The digital revolution, and the cultural concerns that go with it, undoubtedly presents the church with a profound tension. On the one hand, digital technology promises the gospel and the church greater reach than at any other time in human history.
On the other hand, there are understandable reasons, and in some cases serious concerns, to hesitate to use it.
Is there a medium that is so much a message that using it distorts the gospel beyond recognition? Does a medium like television reduce any and all content to a mere image absent of any true content? Should the church engage or resist the media torrent? Does the dark side of being online warrant a Luddite mindset in the church?
These questions should keep us from thoughtlessly embracing technology. As Felicia Wu Song writes in Restless Devices, “We have clearly moved into a new cultural moment where many of us feel a twinge of regret about the impoverishing effects of our digital engagement on our lives.”
She’s not alone in feeling this way.
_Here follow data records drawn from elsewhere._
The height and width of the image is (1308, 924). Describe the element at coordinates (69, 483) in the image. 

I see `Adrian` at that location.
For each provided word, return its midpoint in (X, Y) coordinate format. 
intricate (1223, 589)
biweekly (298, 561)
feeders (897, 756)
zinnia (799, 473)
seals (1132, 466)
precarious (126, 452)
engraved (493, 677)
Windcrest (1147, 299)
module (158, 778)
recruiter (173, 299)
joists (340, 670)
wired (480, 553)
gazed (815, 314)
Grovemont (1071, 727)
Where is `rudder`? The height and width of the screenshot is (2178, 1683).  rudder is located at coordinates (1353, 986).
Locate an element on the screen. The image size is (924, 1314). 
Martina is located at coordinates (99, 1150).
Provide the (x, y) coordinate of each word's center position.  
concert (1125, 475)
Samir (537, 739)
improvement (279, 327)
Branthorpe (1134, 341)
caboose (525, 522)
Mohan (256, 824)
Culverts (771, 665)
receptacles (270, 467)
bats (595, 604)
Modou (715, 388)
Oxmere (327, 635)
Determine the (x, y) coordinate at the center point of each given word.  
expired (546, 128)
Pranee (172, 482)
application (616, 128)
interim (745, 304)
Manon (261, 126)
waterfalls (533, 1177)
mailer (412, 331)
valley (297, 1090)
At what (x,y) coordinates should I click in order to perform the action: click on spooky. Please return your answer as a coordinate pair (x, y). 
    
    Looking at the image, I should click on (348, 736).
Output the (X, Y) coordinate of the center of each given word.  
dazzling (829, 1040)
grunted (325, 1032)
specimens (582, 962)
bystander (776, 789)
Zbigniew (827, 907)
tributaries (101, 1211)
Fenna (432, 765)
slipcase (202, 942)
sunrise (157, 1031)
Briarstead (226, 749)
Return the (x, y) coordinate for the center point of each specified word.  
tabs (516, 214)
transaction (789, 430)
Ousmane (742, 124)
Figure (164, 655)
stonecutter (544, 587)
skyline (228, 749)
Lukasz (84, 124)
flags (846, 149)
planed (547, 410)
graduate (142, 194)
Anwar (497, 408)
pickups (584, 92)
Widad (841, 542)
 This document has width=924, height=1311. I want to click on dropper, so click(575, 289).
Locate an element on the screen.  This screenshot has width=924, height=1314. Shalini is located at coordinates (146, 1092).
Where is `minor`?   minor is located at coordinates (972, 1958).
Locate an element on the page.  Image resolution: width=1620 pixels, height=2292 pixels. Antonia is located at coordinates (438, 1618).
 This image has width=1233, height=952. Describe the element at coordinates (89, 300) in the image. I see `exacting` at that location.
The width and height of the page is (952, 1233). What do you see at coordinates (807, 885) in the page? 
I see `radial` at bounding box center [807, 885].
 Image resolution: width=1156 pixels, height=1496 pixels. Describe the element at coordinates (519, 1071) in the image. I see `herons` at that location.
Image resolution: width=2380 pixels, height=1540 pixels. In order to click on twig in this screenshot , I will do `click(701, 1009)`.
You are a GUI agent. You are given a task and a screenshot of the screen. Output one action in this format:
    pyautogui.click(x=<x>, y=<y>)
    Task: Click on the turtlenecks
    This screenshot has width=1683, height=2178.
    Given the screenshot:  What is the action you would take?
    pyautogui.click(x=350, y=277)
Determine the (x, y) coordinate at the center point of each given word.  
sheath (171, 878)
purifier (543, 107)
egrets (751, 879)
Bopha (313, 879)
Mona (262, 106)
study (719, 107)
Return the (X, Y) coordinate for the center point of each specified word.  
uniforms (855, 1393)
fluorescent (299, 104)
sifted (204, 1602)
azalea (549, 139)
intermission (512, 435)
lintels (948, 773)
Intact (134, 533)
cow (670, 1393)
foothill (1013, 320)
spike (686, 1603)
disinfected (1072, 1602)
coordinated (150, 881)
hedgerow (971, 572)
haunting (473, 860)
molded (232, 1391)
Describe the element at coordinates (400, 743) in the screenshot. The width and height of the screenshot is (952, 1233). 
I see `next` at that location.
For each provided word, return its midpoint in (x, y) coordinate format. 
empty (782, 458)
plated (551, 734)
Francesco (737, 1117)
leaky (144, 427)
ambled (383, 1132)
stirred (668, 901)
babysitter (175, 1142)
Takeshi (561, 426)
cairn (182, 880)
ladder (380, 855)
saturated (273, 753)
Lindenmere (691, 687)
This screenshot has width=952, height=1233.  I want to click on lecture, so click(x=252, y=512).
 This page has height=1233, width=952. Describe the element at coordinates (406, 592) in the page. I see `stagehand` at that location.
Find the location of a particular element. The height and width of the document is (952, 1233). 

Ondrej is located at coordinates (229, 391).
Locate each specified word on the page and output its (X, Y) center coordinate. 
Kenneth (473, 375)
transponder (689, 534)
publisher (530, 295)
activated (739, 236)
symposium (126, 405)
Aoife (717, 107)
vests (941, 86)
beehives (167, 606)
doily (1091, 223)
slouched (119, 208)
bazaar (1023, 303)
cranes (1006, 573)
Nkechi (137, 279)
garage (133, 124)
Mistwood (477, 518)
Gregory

According to the Washington Post: “Only 10% say Facebook has a positive impact on society, while 56% say it has a negative impact and 33% say its impact is neither positive nor negative. Even among those who use Facebook daily, more than three times as many say the social network has a negative rather than a positive impact.” Yet in the same Washington Post article, full-time mom Mary Veselka says, “We go into it knowing that we can’t really trust them, but I don’t think we can get around not using it.”
The church must not only live with this tension but also embrace it. The digital revolution has already taken place and has changed the way the world communicates and relates. To refuse to thoughtfully and prayerfully engage our digital world despite its dark side would be theologically misguided and missiologically ruinous.
In The Shallows, Nicholas Carr wondered whether “Google may yet turn out to be a flash in the pan.” No one has that kind of naivete today.
But what of those who would contend that the church must not embrace digital forms of communication because, as Marshall McLuhan argued, the medium is the message, and the mediums we use might run counter to what we hope to achieve? As Song writes, by using some mediums, the church “runs the risk of either naively promoting or remaining dangerously silent about digital habits that are slowly but surely distorting the very understanding and experience of soul formation and genuine Christian discipleship.”
Such sentiments are frequently voiced, but they often come across as just sentiments—attitudes or opinions based on personal preference. As I’ve often told my graduate students, we must be very careful not to build theological fences around personal tastes. And I sense there are many who simply do not like it when a church embraces the digital world. They don’t want to read a book on Kindle, they don’t want to attend a class online, they don’t want to gather in virtual community, they don’t like the feel of an online campus, and from such sentiments, they go into preacher or prosecutor mode.
But even if there is validity to some Christians’ concerns, the reality of our moment is that digital mediums are a primary way our world communicates and relates.
And we must use the digital tools at our disposal even if for no other reason than to call people away from the digital and into the physical so they can experience the full measure of spiritual formation and communal life.